Assignment: Down to the last line below, write out every line exactly, starting with the one that contains "Screen dimensions: 1440x695" and leaving out the pictures.

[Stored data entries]
────────────────────────────────────────

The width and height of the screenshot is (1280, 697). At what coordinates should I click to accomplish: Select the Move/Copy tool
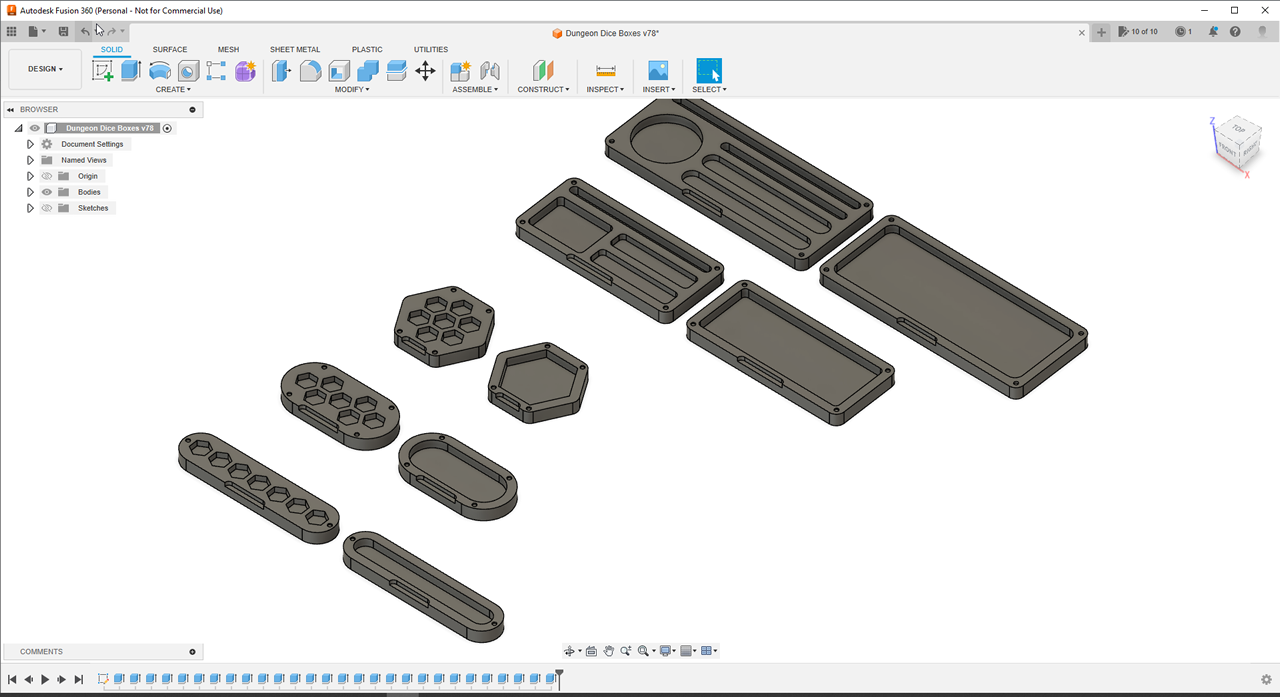pyautogui.click(x=425, y=71)
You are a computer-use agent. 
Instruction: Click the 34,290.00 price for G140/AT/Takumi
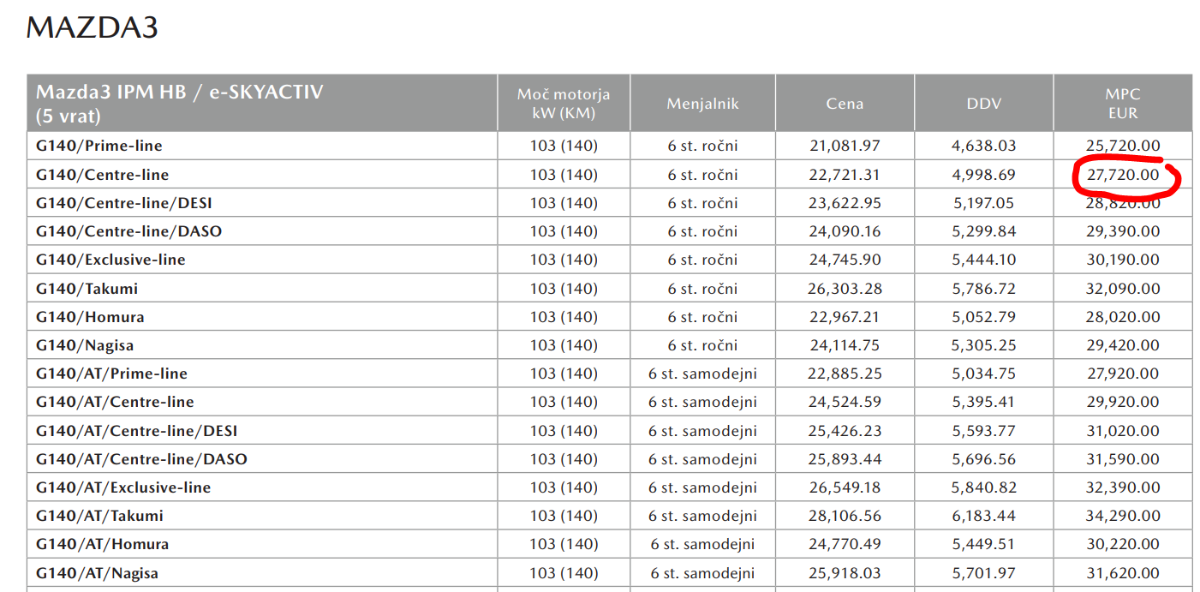1120,516
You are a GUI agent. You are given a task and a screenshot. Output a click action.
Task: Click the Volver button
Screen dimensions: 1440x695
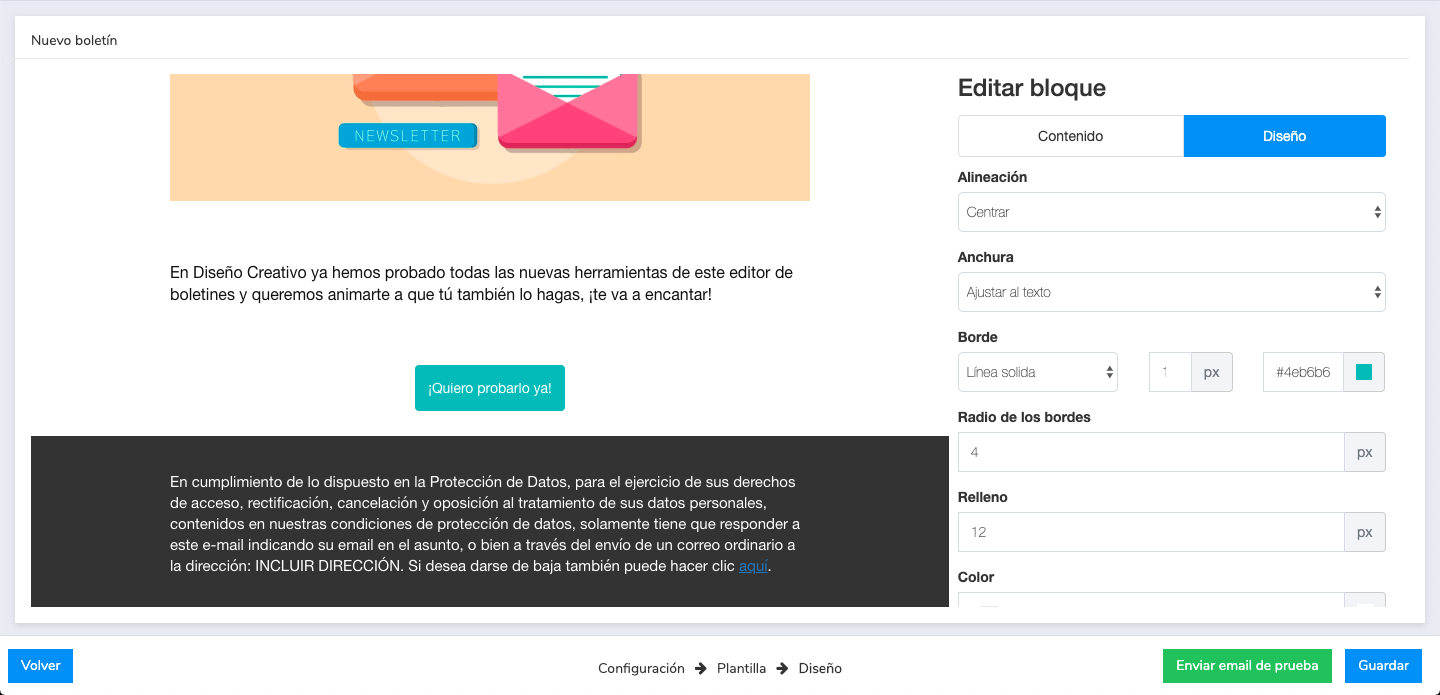click(40, 665)
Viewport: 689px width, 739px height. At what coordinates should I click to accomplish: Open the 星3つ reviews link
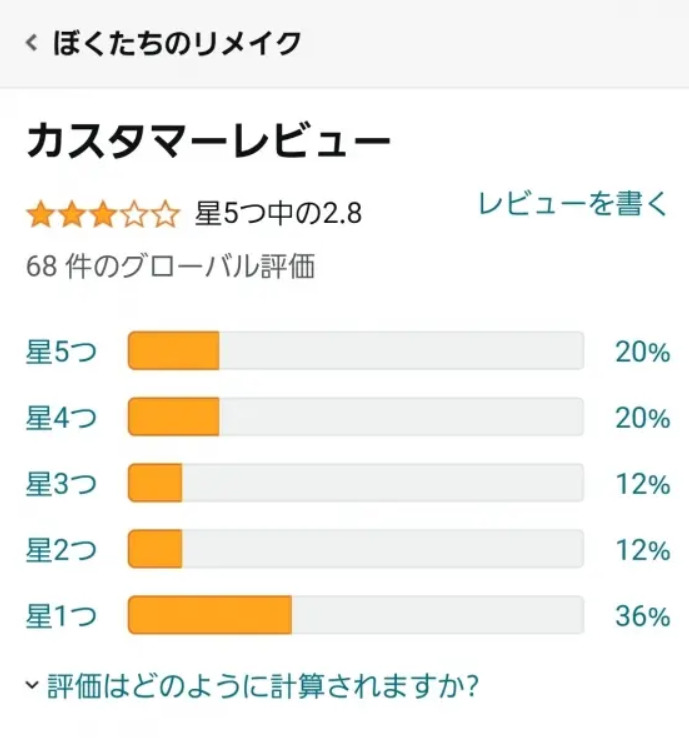coord(61,484)
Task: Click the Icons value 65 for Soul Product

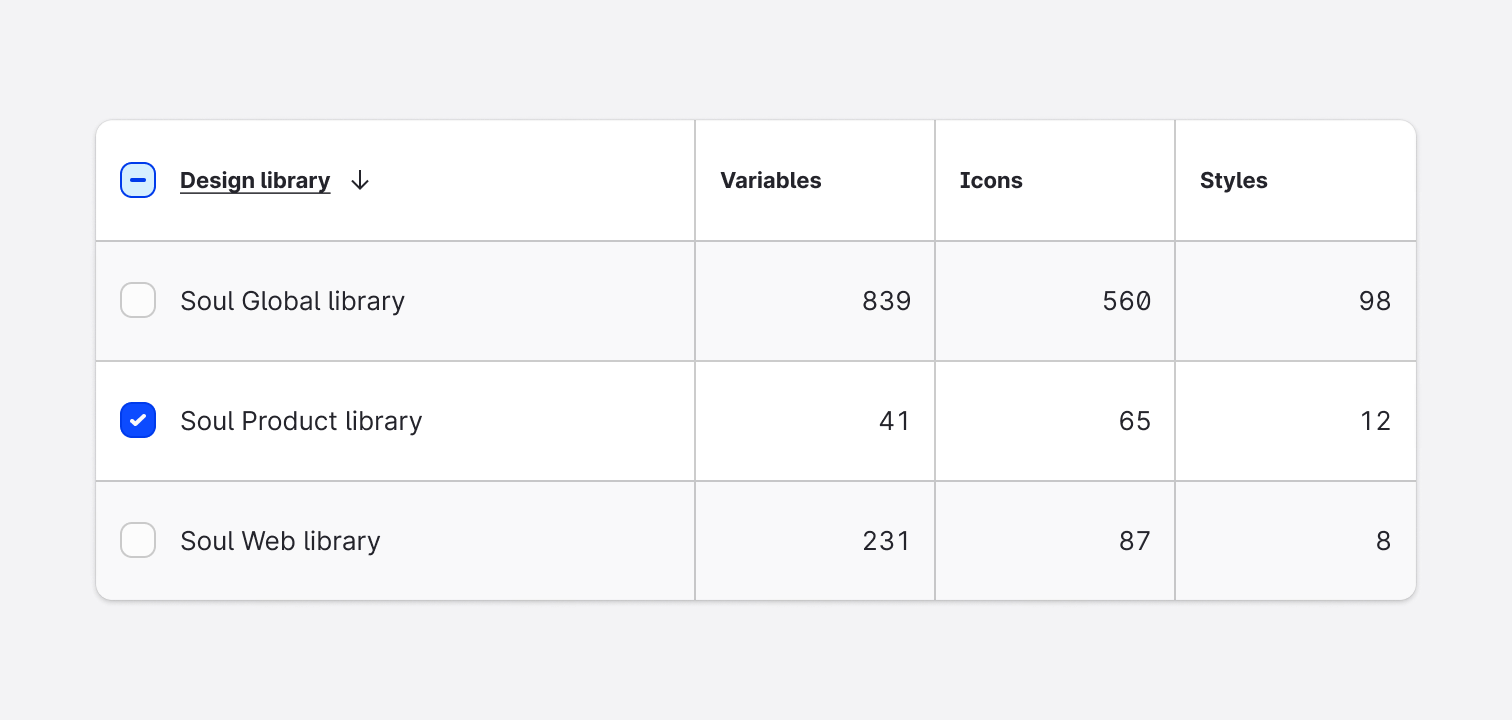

────────────────────────────────────────

Response to this exercise:
Screen dimensions: 1440x695
click(40, 665)
Viewport: 689px width, 739px height. At what coordinates should I click to accomplish: Open the 星3つ reviews link
coord(61,484)
Task: Click the Icons value 65 for Soul Product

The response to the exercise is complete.